For IsaOBI and IV, Grade (Gr)≥3 treatment-emergent adverse events (TEAEs) and Gr≥3 treatment-related TEAEs decreased with increasing BW. They were similar between arms in ≤65kg group (OBI vs IV, Gr≥3 TEAEs: 87% vs 88%; Gr≥3 treatment-related TEAEs: 73% vs 77%). A similar trend was observed in extreme BW groups along with similar incidences between arms in ≤50kg group. While TE serious AEs (TESAEs) and treatment-related TESAEs decreased with increasing BW for IsaIV, incidence was stable in the IsaOBI arm. OBI arm OBI Gr5 TEAEs were similar between groups and arms, except for higher incidence in ≤65kg group (12% vs 5%) with OBI vs IV that was not reflected in ≤50 or >50–≤100kg groups. Treatment discontinuation rates for all drugs with IsaOBI vs IV were 14% vs 6% (≤65kg), 8% vs 10% (>65–≤85kg), and 2% vs 10% (>85kg). Similar incidence of Gr≥3 laboratory (lab) neutropenia was observed across BW in IsaOBI: 86.9% (≤65kg), 83.5% (>65–≤85kg) and 83.9% (>85kg). Higher rates of Gr≥3 lab neutropenia were observed in ≤50kg group (93.8%, IsaOBI vs 71.4%, IsaIV), which did not translate into higher rates of neutropenic complications (18.8% vs 14.3%). The E-R analysis revealed no relationship between Isa PK exposure and safety for OBI and IV arms.

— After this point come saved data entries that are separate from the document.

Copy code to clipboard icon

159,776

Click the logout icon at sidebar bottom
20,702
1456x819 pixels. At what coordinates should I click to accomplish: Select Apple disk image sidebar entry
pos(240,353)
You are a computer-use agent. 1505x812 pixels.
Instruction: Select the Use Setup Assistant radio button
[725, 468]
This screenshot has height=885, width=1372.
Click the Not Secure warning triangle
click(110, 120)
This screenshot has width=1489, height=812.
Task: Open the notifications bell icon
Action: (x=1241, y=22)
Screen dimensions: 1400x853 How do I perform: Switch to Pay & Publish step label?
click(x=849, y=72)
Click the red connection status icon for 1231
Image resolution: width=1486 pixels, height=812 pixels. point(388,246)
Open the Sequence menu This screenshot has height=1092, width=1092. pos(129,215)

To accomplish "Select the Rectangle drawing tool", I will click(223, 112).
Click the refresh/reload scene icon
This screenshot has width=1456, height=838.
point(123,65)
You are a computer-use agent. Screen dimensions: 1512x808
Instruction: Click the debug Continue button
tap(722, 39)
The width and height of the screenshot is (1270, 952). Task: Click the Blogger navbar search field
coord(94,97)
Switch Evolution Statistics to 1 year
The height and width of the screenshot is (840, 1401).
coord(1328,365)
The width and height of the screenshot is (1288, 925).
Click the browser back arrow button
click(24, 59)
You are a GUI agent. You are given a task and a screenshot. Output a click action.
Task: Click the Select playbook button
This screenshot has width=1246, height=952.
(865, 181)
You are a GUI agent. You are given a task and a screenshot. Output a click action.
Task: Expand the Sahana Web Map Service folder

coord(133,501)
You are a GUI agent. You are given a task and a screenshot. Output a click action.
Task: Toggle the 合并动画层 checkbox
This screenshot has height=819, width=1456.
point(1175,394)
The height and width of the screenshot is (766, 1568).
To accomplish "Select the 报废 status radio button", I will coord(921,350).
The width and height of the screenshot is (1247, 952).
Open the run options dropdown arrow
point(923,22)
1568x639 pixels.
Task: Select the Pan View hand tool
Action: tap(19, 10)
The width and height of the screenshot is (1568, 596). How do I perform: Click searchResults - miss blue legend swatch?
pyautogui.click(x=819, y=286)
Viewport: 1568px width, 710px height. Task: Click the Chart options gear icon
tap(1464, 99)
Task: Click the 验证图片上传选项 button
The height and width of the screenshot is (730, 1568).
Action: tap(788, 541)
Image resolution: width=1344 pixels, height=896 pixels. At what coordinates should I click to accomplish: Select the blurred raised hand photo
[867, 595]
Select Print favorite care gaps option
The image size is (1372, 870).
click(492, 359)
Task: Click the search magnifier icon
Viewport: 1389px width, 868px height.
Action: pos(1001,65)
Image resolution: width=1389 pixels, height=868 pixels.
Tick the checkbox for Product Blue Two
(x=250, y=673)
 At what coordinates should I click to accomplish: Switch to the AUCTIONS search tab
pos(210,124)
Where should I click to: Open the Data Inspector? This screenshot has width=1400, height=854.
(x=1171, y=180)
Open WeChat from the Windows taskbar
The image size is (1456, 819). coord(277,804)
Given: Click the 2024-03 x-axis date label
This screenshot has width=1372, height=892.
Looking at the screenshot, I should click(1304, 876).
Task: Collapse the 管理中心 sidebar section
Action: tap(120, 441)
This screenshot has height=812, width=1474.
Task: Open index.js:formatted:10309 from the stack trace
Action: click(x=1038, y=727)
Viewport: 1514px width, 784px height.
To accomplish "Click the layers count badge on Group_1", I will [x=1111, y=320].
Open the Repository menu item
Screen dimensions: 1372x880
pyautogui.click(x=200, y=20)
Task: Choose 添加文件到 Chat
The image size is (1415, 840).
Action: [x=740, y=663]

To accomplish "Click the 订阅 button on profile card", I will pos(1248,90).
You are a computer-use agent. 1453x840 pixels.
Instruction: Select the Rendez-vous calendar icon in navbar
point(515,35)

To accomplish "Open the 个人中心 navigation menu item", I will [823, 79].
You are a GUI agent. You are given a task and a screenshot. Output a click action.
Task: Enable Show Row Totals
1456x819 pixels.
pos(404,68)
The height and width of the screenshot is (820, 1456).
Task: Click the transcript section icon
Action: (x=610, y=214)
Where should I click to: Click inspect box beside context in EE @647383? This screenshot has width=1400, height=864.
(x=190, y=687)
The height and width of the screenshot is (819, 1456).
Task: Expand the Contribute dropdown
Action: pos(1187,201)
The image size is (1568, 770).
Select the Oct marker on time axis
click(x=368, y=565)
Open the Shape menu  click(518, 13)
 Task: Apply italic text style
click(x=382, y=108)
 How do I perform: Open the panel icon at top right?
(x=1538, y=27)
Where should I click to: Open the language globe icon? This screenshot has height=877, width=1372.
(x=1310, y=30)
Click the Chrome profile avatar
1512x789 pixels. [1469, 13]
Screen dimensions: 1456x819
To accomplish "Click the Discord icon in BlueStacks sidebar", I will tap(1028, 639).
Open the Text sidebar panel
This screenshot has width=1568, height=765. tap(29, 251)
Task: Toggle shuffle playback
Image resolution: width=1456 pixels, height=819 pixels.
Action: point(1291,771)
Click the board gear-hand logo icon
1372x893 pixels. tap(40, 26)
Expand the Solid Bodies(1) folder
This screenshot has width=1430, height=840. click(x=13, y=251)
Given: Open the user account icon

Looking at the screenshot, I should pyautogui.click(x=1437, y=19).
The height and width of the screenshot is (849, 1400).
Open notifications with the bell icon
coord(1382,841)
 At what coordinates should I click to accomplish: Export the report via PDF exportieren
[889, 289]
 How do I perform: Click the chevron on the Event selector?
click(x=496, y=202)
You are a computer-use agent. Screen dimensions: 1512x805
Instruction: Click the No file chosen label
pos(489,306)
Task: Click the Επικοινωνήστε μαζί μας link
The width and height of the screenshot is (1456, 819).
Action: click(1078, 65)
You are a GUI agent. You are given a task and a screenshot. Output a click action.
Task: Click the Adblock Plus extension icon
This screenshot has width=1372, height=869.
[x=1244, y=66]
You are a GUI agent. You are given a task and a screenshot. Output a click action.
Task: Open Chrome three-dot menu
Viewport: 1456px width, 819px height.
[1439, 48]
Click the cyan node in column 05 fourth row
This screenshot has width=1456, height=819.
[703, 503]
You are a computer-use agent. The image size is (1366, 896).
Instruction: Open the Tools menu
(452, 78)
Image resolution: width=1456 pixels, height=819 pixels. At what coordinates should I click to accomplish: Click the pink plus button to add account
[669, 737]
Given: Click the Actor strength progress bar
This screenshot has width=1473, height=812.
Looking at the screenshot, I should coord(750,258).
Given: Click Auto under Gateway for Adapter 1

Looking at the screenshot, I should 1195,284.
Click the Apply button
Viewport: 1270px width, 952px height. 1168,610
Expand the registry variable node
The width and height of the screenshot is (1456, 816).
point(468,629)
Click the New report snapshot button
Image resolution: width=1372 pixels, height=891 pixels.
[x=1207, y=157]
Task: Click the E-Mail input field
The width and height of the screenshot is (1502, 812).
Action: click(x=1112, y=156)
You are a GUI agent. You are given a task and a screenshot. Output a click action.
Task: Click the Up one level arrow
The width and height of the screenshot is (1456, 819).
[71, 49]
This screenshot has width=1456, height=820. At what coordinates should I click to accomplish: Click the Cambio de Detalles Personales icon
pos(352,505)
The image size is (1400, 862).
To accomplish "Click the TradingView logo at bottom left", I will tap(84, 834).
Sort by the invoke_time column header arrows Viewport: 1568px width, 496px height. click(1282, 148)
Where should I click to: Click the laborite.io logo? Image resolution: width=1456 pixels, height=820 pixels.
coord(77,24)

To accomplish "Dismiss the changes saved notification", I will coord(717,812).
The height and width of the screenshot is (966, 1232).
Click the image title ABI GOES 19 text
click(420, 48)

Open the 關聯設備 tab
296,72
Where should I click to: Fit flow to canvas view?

Conclusions: No notable impact from IsaOBI flat dosing was observed across BW groups. Flat-dose Isa OBI showed consistent safety and efficacy across different BW groups, with differences likely linked to BL disease characteristics according to the E-R analysis. The IsaOBI C2D1 Ctrough, a time-independent predictor of efficacy, was similar to, or higher vs IsaIV in each BW group, supportive of a flat dose providing adequate exposure without need for adjustment.